#### Supplied records

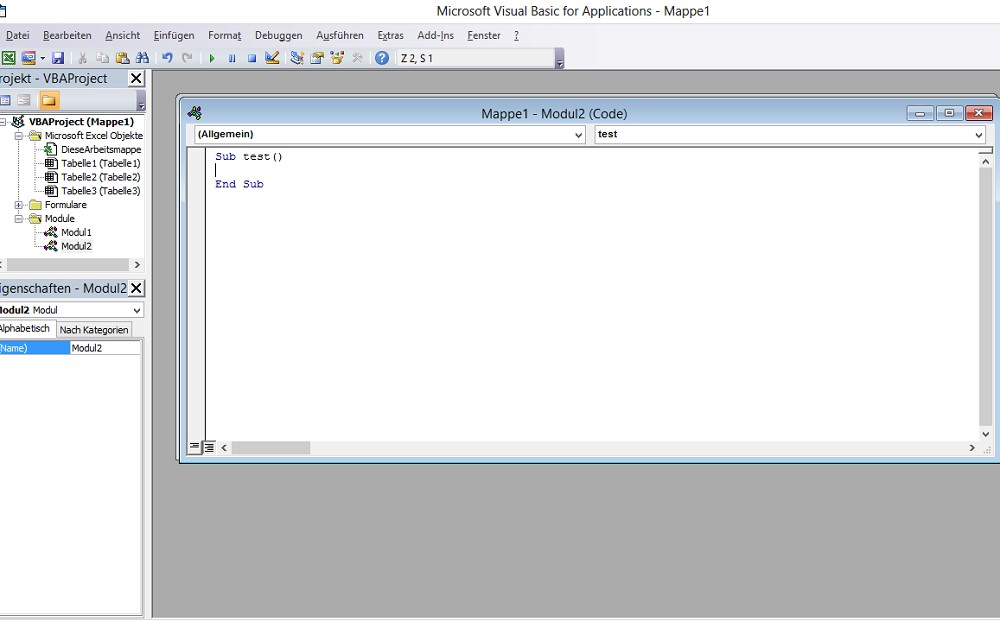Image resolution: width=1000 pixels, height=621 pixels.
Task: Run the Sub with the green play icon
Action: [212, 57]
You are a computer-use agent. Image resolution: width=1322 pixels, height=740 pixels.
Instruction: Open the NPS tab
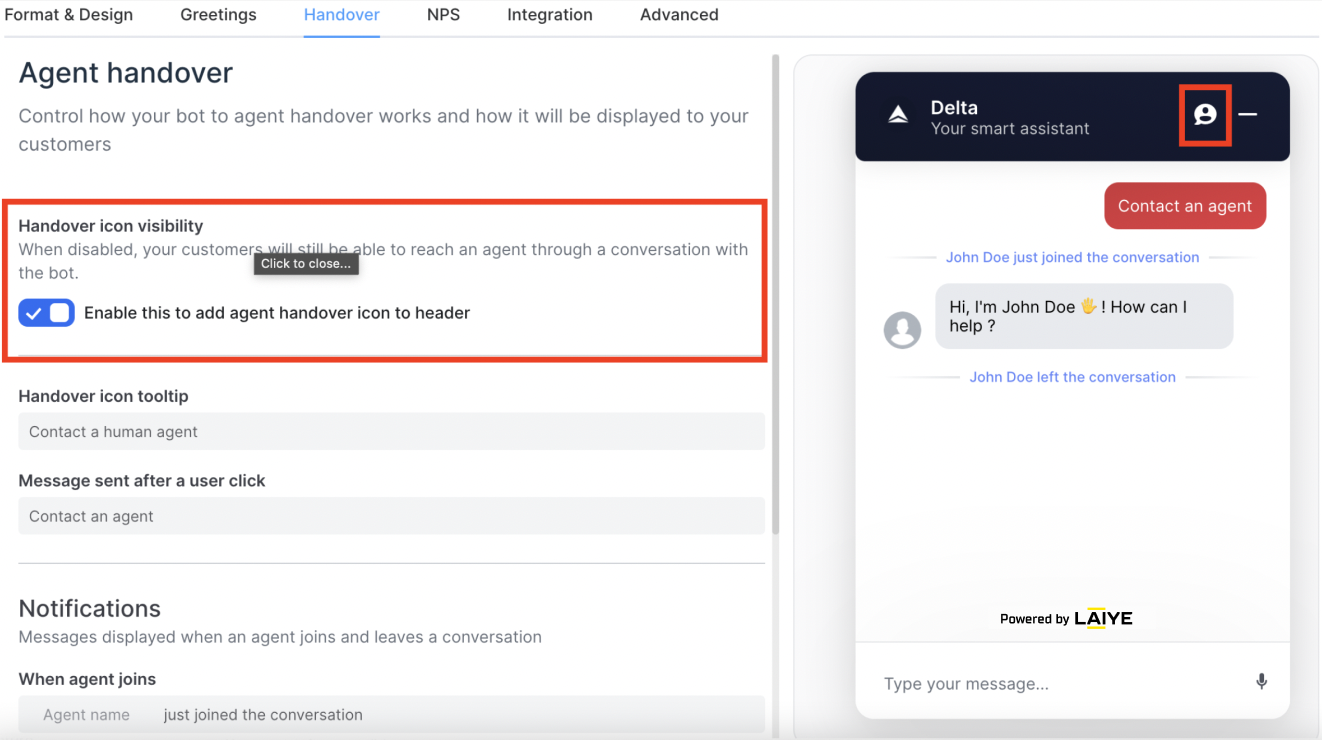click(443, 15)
* * *
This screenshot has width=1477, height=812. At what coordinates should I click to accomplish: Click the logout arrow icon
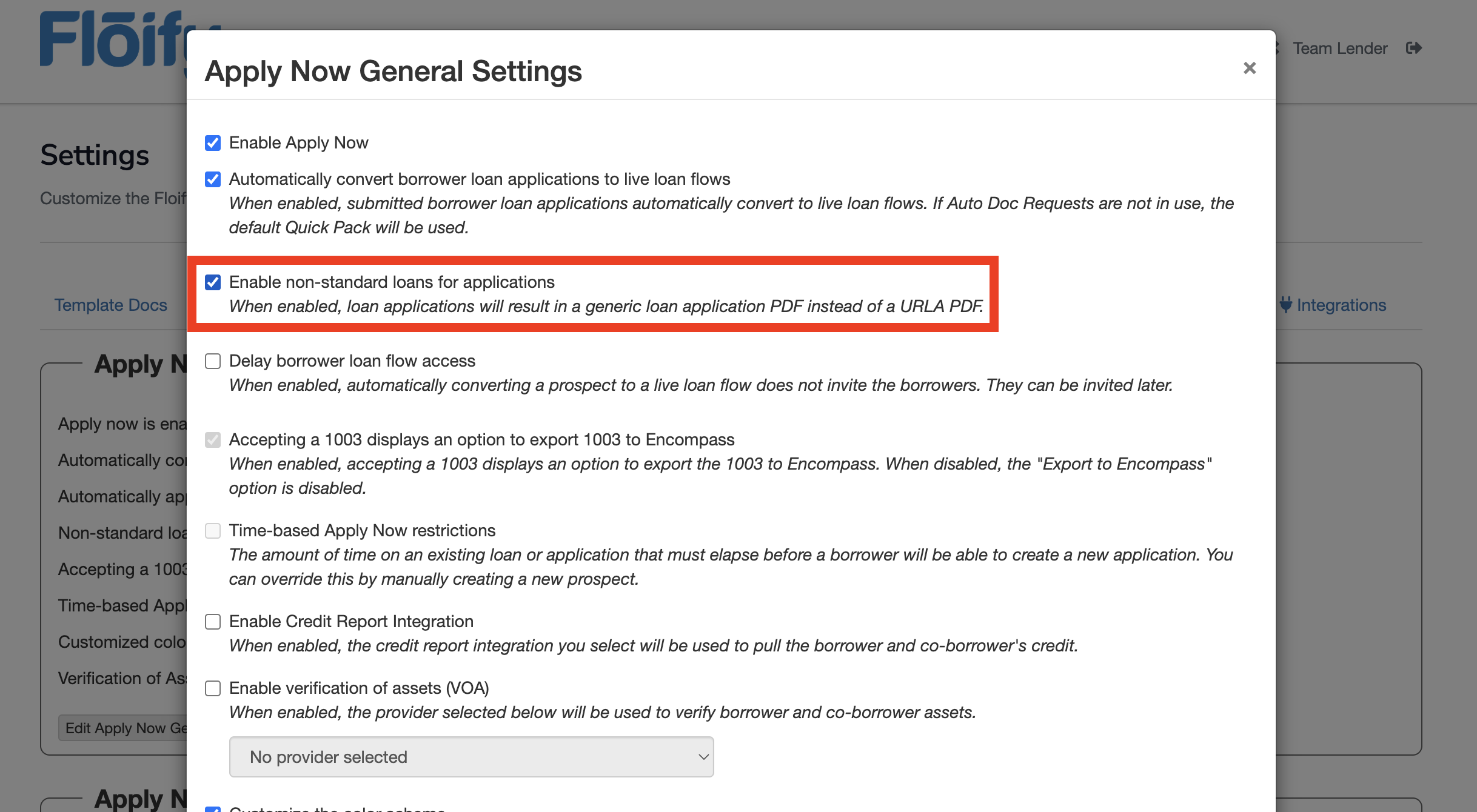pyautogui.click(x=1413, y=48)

#### Work instructions
Update the records from the line containing "Image resolution: width=1000" through the line containing "click(443, 15)", both included, by changing "NPS" to "Billing" and keeping everything else the same. Leave the pictures out of your answer.

#### Result below
Image resolution: width=1000 pixels, height=621 pixels.
Task: Run the Sub with the green play icon
Action: [212, 57]
You are a computer-use agent. Image resolution: width=1322 pixels, height=740 pixels.
Instruction: Open the Billing tab
click(443, 15)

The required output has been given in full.